> **Extracted records**:

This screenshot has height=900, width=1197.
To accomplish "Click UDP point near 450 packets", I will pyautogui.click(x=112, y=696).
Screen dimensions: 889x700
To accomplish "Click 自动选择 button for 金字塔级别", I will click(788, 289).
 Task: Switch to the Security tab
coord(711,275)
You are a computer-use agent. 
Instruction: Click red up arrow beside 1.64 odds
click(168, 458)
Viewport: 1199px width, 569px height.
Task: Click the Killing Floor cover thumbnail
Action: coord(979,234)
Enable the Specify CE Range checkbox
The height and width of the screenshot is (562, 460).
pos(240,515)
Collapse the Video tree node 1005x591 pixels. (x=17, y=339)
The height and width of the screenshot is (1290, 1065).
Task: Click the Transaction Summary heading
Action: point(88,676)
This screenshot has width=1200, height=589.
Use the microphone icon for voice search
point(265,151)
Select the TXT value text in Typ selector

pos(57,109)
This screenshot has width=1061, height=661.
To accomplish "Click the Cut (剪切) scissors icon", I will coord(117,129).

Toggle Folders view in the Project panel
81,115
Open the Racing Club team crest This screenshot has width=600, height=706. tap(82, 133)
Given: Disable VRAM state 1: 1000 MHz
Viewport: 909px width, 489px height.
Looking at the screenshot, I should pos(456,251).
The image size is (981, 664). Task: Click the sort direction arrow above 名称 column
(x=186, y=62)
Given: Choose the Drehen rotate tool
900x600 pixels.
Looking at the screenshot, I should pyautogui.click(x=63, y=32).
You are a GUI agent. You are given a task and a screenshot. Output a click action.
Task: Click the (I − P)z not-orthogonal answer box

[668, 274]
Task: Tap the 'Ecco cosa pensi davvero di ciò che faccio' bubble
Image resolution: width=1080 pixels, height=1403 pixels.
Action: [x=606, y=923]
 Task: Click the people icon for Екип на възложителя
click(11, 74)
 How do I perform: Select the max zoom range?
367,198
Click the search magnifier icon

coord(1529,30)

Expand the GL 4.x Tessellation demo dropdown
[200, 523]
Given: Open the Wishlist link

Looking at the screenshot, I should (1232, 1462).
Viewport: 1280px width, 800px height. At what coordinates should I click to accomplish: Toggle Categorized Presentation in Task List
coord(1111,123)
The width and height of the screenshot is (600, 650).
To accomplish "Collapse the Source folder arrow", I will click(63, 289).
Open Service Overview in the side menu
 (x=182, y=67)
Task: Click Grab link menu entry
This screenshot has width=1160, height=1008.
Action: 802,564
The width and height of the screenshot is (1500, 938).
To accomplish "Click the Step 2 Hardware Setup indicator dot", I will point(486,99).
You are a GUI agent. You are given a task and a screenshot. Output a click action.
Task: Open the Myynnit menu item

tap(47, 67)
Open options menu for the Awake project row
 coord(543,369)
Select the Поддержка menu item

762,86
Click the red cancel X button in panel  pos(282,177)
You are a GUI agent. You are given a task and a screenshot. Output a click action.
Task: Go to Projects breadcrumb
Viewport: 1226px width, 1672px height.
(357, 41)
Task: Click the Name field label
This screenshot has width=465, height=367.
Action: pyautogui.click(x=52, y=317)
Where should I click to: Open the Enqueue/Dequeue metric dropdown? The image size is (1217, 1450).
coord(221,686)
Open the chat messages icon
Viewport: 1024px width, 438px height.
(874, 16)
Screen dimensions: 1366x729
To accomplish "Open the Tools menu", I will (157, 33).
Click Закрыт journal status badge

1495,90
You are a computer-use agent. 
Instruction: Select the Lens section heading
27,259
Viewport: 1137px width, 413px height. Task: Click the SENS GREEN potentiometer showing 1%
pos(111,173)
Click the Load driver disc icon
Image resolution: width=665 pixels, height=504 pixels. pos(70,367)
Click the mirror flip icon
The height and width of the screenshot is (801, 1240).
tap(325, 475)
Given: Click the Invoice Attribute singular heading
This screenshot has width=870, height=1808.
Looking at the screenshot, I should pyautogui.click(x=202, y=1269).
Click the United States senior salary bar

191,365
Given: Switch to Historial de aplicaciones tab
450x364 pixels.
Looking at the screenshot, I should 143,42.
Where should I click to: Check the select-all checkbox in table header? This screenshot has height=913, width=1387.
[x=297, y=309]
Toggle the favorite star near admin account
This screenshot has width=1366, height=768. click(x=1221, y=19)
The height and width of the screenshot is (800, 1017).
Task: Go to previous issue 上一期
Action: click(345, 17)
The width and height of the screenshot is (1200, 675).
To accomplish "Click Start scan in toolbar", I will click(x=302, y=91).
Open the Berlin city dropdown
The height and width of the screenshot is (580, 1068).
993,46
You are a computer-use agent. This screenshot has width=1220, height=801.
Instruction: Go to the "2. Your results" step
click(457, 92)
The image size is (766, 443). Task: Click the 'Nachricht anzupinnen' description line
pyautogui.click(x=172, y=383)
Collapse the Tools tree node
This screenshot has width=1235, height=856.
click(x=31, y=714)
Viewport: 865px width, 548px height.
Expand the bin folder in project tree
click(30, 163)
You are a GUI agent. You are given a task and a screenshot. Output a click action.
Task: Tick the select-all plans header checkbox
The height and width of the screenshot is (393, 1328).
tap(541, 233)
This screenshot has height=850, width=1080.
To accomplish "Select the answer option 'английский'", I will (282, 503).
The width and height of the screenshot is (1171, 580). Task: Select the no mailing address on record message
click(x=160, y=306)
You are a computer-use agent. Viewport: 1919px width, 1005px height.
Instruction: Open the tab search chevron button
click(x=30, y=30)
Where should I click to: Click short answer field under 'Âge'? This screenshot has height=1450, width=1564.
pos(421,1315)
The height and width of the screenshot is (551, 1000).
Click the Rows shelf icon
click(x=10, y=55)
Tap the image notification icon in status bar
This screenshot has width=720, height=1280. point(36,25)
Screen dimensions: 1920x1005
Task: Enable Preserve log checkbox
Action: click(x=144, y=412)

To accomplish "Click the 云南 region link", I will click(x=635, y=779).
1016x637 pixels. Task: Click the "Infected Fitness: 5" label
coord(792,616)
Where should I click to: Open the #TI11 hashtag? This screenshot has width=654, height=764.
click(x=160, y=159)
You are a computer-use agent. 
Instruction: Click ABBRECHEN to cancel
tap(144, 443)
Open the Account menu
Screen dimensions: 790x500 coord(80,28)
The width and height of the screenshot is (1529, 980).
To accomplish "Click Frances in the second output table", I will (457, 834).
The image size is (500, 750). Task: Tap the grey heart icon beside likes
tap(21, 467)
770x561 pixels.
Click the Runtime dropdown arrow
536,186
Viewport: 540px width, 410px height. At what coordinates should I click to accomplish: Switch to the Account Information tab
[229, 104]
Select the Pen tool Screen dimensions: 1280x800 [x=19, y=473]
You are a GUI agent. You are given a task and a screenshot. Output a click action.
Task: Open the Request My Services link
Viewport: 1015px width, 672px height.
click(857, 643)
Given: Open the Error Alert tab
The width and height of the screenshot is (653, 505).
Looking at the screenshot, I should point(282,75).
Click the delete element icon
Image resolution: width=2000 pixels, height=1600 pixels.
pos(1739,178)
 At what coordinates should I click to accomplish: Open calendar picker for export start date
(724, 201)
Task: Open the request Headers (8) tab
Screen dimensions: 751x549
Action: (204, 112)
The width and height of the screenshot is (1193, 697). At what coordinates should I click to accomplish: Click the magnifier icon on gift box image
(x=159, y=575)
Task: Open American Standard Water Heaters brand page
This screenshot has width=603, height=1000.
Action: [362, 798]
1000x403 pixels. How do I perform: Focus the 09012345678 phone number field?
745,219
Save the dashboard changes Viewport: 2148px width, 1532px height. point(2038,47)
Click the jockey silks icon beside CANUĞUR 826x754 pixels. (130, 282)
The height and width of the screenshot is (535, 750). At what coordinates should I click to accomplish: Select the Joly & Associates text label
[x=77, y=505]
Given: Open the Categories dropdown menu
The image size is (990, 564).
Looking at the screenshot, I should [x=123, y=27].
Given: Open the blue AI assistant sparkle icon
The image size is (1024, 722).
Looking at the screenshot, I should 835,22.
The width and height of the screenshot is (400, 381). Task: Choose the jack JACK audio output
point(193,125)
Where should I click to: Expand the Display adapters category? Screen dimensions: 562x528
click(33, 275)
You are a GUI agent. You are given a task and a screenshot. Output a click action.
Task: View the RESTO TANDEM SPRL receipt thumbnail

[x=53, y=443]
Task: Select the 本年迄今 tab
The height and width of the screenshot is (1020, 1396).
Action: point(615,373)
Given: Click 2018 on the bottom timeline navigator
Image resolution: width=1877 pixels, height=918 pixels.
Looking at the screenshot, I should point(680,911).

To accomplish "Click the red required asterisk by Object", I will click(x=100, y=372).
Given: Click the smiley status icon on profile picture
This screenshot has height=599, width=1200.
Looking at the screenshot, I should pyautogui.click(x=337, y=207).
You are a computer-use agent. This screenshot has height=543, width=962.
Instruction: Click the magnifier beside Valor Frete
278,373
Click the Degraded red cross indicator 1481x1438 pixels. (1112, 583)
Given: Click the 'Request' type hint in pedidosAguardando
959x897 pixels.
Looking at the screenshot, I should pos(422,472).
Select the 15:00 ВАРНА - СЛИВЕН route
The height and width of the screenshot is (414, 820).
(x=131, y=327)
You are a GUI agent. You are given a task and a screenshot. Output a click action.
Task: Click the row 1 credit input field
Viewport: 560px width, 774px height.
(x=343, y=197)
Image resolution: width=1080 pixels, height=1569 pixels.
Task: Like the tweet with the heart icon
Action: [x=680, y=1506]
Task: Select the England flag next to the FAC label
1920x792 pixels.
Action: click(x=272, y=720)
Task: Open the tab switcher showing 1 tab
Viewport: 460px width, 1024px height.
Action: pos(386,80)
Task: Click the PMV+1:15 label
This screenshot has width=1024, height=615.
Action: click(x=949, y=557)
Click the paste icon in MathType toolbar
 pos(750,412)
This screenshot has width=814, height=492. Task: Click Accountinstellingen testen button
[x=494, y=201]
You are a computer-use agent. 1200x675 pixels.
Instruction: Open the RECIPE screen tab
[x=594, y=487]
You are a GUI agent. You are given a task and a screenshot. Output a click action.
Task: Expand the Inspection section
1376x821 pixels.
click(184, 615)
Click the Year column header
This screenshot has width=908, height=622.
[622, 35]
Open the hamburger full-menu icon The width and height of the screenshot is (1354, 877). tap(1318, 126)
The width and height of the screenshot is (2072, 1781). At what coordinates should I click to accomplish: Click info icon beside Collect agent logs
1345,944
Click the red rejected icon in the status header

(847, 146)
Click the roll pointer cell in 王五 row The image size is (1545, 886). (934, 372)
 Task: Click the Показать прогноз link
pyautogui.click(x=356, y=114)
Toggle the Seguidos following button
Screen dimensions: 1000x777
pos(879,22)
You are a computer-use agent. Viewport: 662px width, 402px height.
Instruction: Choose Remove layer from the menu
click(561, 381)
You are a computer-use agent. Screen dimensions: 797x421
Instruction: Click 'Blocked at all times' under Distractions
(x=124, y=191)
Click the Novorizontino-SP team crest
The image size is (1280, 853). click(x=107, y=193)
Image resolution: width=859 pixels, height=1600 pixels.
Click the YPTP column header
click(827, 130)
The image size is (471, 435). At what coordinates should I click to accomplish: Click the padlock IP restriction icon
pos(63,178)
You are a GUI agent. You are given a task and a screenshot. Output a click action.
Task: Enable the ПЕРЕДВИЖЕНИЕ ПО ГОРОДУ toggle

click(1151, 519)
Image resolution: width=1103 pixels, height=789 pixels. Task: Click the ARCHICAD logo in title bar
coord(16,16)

> **How to complete this task**:
Across the whole listing above, tally each line where the string "computer" occurs, and give the number and nothing more.

> **Exercise output**:
9